When a quarterback takes a snap and drops back to pass, what happens next may seem like chaos. As offensive players move in various patterns, the defense works together to prevent successful pass completions and then to quickly tackle receivers that do catch the ball. In this year’s Kaggle competition, your goal is to use data science to better understand the schemes and players that make for a successful defense against passing plays.

![https://storage.googleapis.com/kaggle-competitions/kaggle/15696/logos/thumb76_76.png?t=2019-10-04-16-17-46](https://storage.googleapis.com/kaggle-competitions/kaggle/15696/logos/thumb76_76.png?t=2019-10-04-16-17-46)

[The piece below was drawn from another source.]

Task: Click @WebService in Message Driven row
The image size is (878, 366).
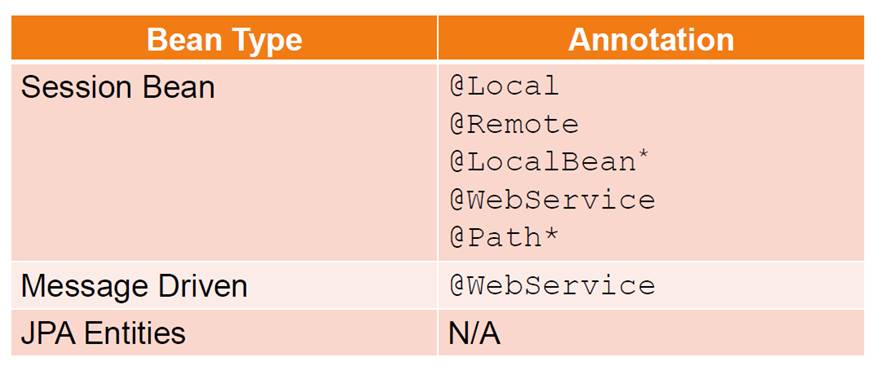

In American football, there are a plethora of defensive strategies and outcomes. The National Football League (NFL) has used previous Kaggle competitions to focus on offensive plays, but as the old proverb goes, “defense wins championships.” Though metrics for analyzing quarterbacks, running backs, and wide receivers are consistently a part of public discourse, techniques for analyzing the defensive part of the game trail and lag behind. Identifying player, team, or strategic advantages on the defensive side of the ball would be a significant breakthrough for the game.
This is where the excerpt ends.